In the backdrop, Riyadh seemed uncertain of the route it should adopt. Early last week, when it was reported that Russia and Saudi Arabia were considering increasing oil production to ‘ease supply concerns and market anxiety’, markets were seen plummeting, ending last Monday at their lowest since May 8. In fact, oil in New York dropped by about 5 per cent since the hints of easing of output curbs was dropped. This went against Saudi objectives.
But by mid last week, signals from Riyadh became mixed. After initially signalling they might agree to increase the output, they appeared backtracking, indicating that output would be increased only by the end of the year and until then the current output management regime would stay in place.

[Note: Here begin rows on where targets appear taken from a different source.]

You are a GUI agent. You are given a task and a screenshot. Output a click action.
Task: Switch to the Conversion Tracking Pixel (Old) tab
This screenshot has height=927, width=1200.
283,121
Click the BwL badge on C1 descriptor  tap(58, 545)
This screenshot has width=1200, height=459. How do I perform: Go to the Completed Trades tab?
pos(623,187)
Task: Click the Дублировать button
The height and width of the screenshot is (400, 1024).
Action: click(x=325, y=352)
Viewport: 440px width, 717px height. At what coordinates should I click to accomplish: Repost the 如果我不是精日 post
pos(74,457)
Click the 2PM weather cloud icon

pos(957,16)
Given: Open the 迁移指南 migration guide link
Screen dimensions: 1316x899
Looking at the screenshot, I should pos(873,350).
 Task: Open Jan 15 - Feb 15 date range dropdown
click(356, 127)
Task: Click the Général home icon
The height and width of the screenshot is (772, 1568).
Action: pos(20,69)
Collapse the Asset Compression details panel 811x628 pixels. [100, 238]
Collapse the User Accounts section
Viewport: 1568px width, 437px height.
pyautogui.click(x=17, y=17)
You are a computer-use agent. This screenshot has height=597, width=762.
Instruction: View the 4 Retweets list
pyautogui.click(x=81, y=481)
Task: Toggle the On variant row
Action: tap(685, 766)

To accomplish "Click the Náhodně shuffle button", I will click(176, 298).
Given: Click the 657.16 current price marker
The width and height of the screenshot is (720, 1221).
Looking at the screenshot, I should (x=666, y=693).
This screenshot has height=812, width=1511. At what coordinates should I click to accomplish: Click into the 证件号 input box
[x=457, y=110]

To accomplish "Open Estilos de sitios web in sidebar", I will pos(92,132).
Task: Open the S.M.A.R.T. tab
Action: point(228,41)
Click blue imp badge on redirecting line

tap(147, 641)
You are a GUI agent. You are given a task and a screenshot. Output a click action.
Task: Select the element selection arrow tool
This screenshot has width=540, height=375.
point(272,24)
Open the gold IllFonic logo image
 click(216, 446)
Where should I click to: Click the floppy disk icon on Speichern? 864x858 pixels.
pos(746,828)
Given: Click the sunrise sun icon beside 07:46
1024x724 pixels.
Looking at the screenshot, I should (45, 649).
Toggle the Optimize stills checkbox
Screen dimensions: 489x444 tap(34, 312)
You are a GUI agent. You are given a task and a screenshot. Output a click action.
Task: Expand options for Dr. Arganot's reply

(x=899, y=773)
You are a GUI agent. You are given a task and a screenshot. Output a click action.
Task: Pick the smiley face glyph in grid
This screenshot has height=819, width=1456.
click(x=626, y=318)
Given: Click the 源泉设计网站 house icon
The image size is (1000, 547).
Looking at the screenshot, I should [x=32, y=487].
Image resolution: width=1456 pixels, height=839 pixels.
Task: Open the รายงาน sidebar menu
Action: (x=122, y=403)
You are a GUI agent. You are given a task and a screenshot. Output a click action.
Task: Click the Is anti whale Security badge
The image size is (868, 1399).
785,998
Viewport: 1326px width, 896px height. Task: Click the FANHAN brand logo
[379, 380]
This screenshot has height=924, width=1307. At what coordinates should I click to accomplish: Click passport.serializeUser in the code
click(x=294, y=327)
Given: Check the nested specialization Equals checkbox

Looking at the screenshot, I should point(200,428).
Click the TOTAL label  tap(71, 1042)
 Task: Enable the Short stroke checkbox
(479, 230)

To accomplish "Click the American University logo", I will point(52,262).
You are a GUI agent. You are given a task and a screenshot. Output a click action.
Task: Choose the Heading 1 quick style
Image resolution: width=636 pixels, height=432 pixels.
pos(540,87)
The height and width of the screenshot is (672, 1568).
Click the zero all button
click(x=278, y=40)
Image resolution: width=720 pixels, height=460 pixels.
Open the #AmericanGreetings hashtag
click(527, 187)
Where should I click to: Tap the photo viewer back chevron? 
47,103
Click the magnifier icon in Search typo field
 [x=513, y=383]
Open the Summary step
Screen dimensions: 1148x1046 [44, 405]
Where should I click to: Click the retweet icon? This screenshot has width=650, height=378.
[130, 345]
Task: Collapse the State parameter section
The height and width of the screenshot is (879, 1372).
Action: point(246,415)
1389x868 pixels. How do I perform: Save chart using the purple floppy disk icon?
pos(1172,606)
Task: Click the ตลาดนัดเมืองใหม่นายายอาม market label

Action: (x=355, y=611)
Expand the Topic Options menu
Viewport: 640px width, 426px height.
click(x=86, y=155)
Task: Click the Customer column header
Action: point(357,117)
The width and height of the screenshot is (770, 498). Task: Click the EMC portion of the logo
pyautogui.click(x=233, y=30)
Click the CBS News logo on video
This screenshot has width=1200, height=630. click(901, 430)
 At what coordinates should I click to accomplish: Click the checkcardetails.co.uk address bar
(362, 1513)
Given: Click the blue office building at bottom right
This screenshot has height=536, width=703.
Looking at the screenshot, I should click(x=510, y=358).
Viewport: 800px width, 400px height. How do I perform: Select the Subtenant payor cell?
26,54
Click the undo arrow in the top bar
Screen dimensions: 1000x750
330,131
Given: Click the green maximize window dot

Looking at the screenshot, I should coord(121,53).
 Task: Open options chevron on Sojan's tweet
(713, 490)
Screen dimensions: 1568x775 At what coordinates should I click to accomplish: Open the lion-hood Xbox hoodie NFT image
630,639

A Gulf source familiar with Saudi thinking told Reuters, that Saudi Arabia, other Opec states and their non-Opec ally Russia aimed to stick to a global pact on cutting oil supplies until the end of 2018. The source though emphasised that the producers’ were ready to make gradual adjustments to offset any supply shortage. Markets reacted — firming up in the meantime.
By the end of the week, things started to cool down again, as signals from Riyadh apparently confused the markets.
All this was talking the price — up and down. And Opec is apt at it.
Rising US production also helped cool the markets. US crude oil production jumped 215,000 bpd to 10.47 million bpd in March, the highest on record, the US Energy Information Administration (EIA) said in a monthly report on Thursday.
US crude inventories also raised by 1 million barrels in the week to May 25 to 434.9 million barrels, according to data from industry group the American Petroleum Institute, although analysts had expected a decrease of 525,000 barrels.
But for a host of reasons, Opec cannot just keep talking but would rather, need to be seen as taking concrete steps. Until this moment markets are confused and hence volatile. But that would need to change. Washington wants it. Eyes thus remain glued to the next move of Opec and indeed Russia.